Search the data for the string "computer" and copy each line where it turns up.

□ □ □ □ □

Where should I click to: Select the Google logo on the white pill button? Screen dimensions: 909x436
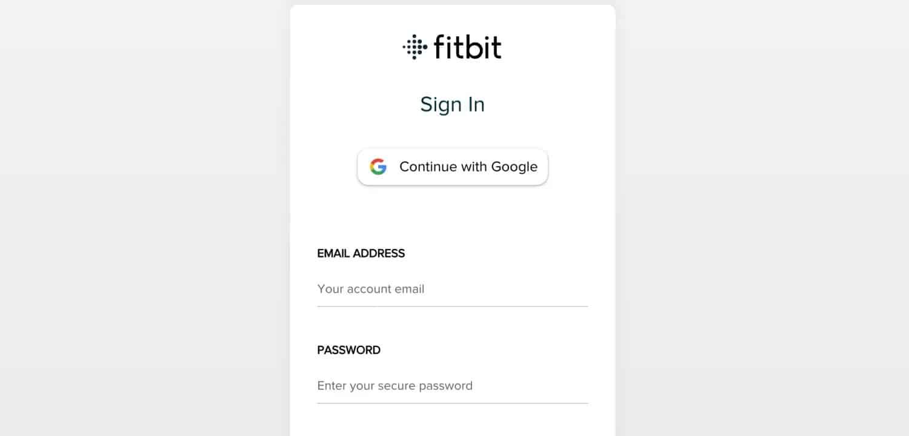coord(378,167)
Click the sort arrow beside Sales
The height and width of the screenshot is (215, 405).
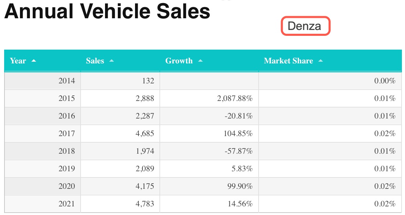[111, 61]
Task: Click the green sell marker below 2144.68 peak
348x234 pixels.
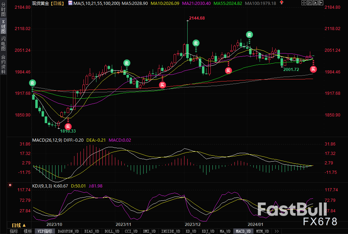Action: click(196, 43)
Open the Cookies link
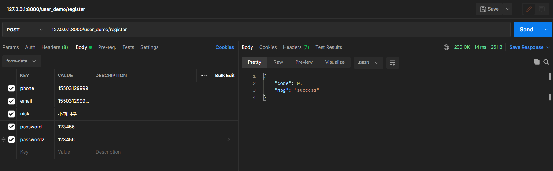The height and width of the screenshot is (171, 553). (x=225, y=47)
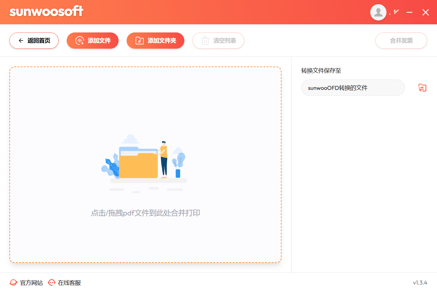Image resolution: width=437 pixels, height=292 pixels.
Task: Minimize the sunwoosoft window
Action: pos(409,12)
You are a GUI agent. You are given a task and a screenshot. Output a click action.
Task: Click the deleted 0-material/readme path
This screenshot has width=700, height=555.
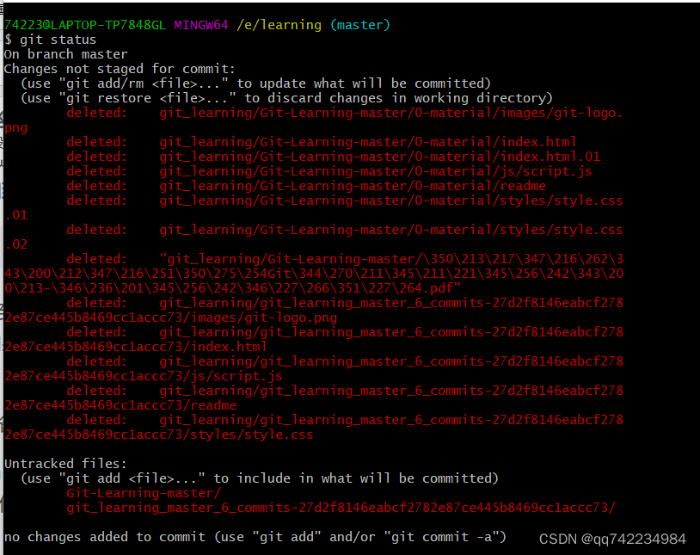[x=353, y=186]
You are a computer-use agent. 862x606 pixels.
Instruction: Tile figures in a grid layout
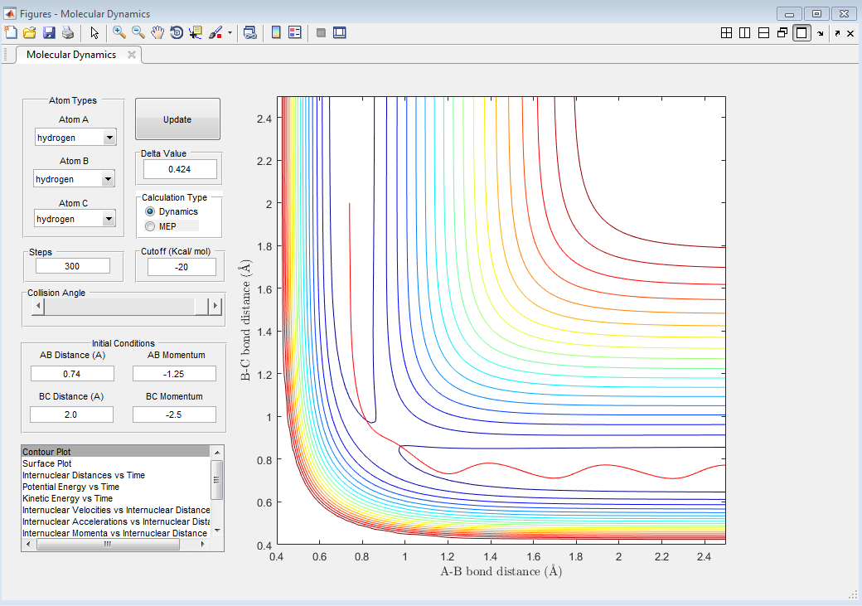coord(726,33)
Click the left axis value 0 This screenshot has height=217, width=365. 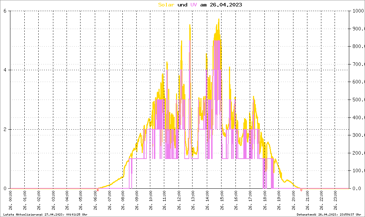click(5, 188)
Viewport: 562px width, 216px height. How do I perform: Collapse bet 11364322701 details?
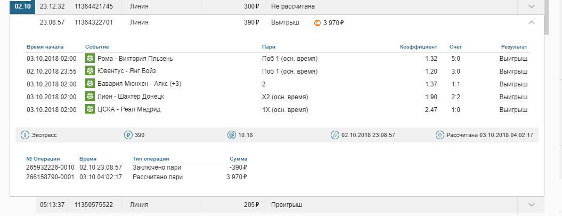pos(532,22)
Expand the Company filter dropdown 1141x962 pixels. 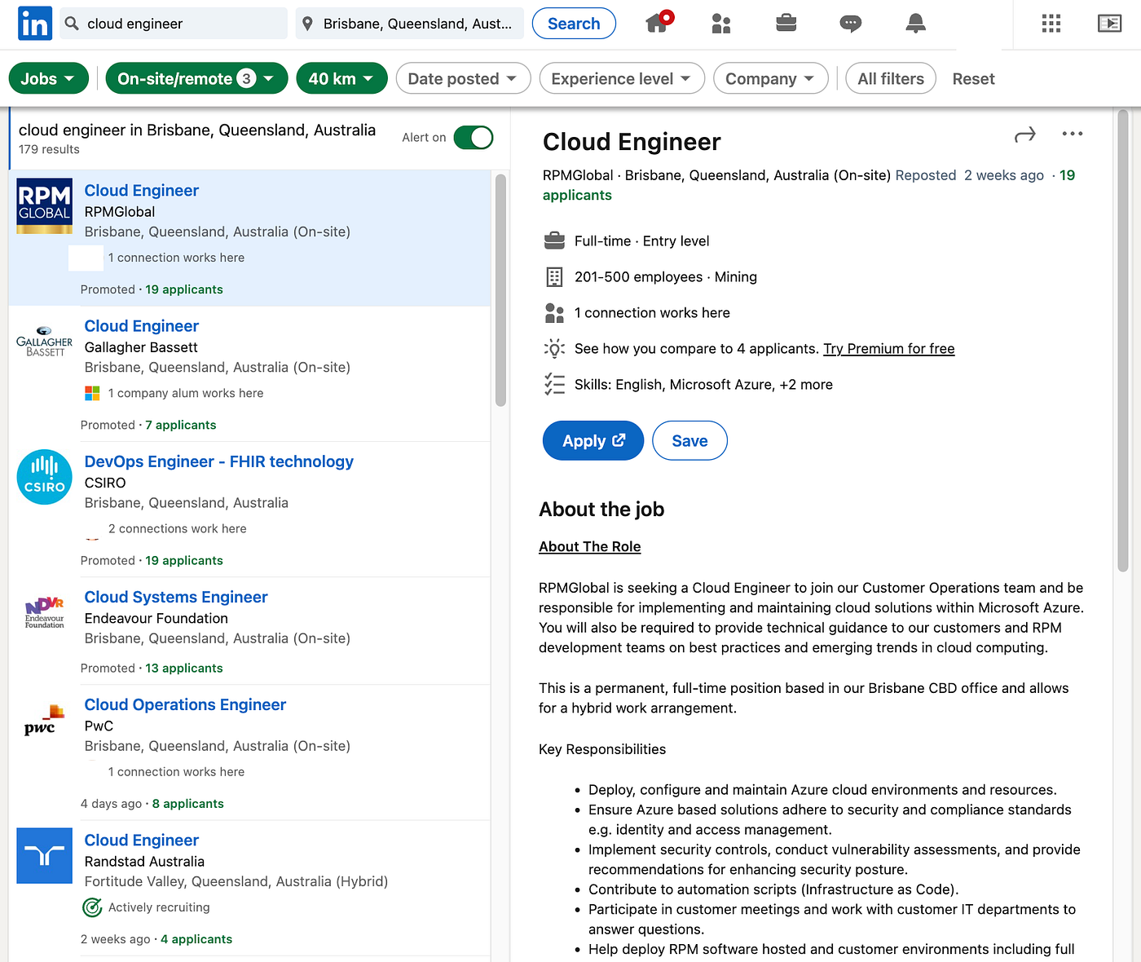(769, 79)
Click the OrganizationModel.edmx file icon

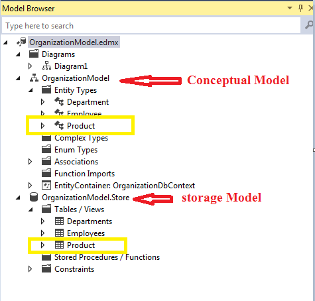click(x=21, y=42)
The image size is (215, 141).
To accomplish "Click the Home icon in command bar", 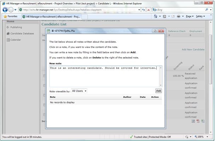I will point(156,16).
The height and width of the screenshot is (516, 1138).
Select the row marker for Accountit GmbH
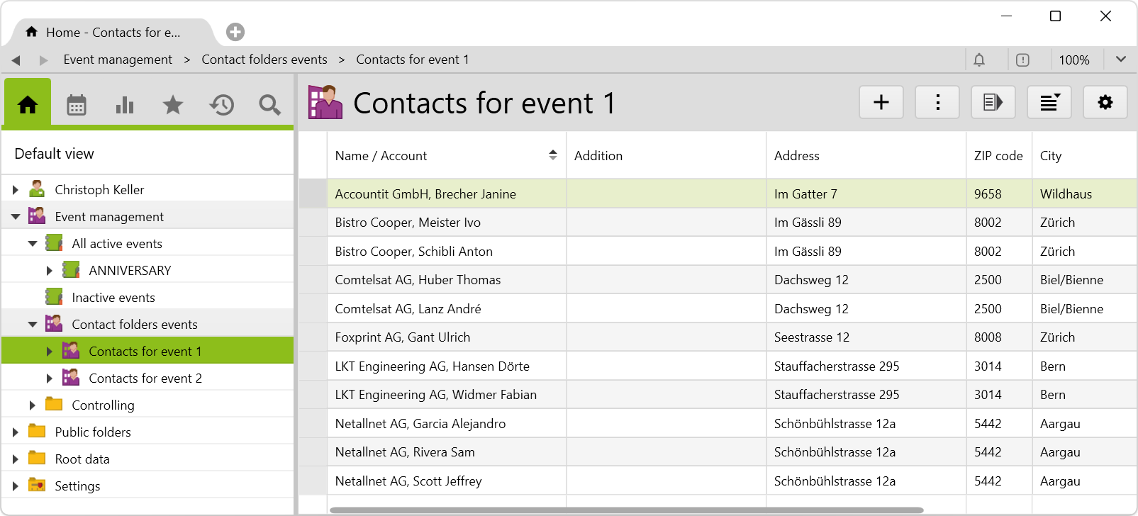point(313,194)
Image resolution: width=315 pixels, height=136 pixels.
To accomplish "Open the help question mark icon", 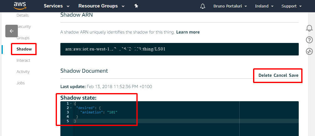I will [x=309, y=40].
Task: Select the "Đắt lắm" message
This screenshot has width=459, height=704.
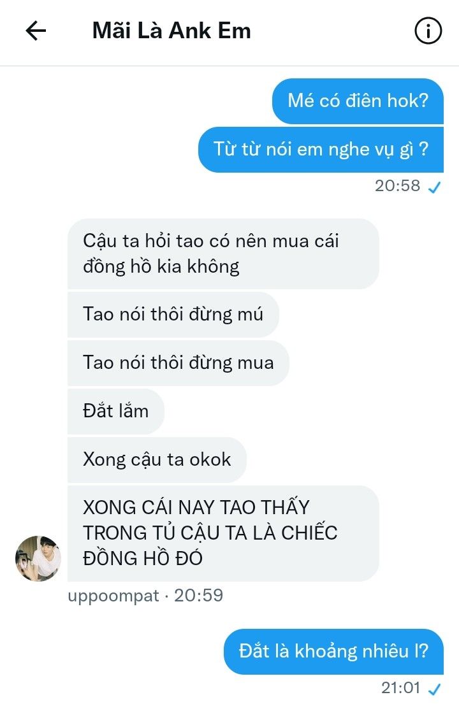Action: point(116,412)
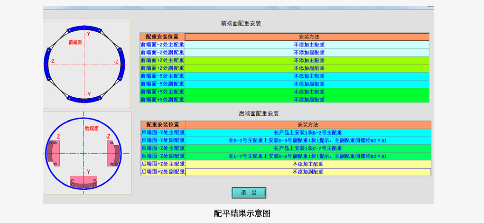This screenshot has width=484, height=223.
Task: Click the cell about installing B-2号主配重 on product
Action: [x=308, y=133]
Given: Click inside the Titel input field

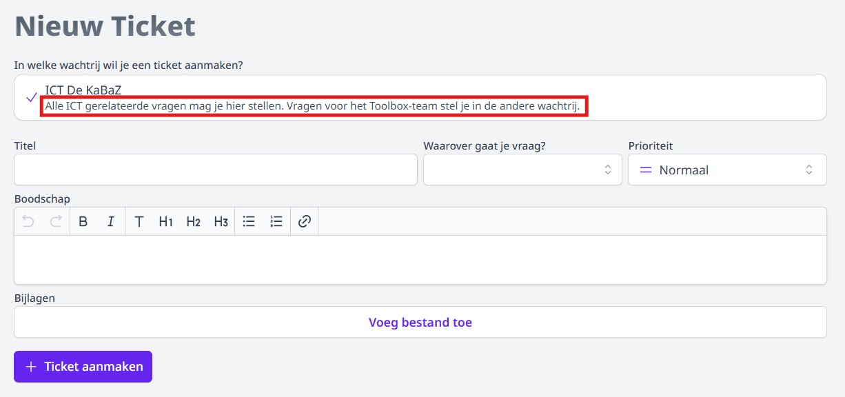Looking at the screenshot, I should [x=216, y=170].
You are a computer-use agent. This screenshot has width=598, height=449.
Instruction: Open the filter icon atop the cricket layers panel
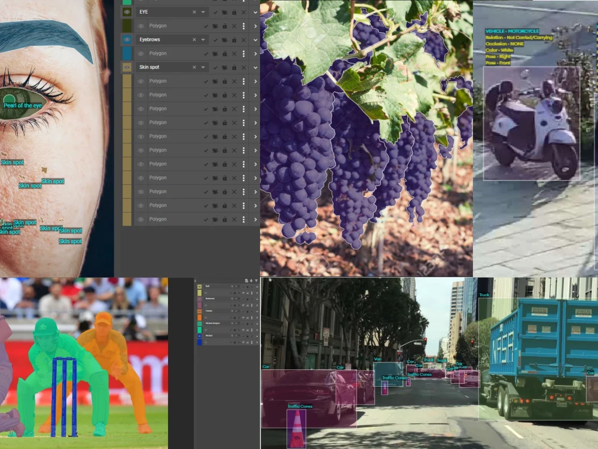point(257,280)
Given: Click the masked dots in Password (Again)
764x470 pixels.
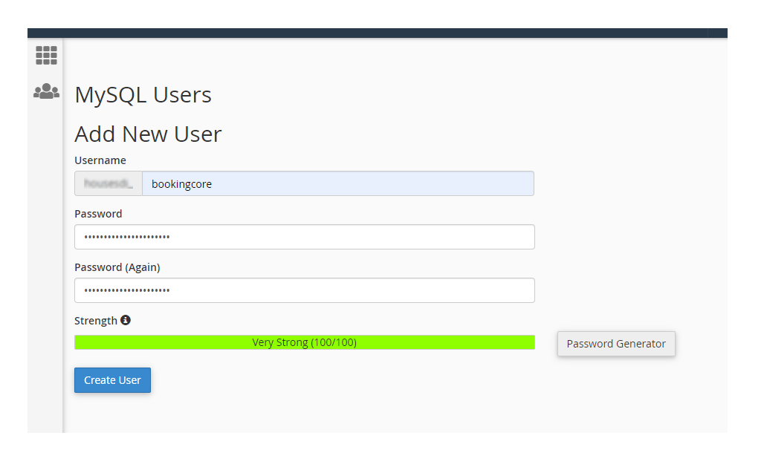Looking at the screenshot, I should click(127, 290).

□ □ □ □ □

:: EXPECTED OUTPUT ::
You are a computer-use agent. 862x606 pixels.
You are a computer-use agent. This screenshot has width=598, height=449.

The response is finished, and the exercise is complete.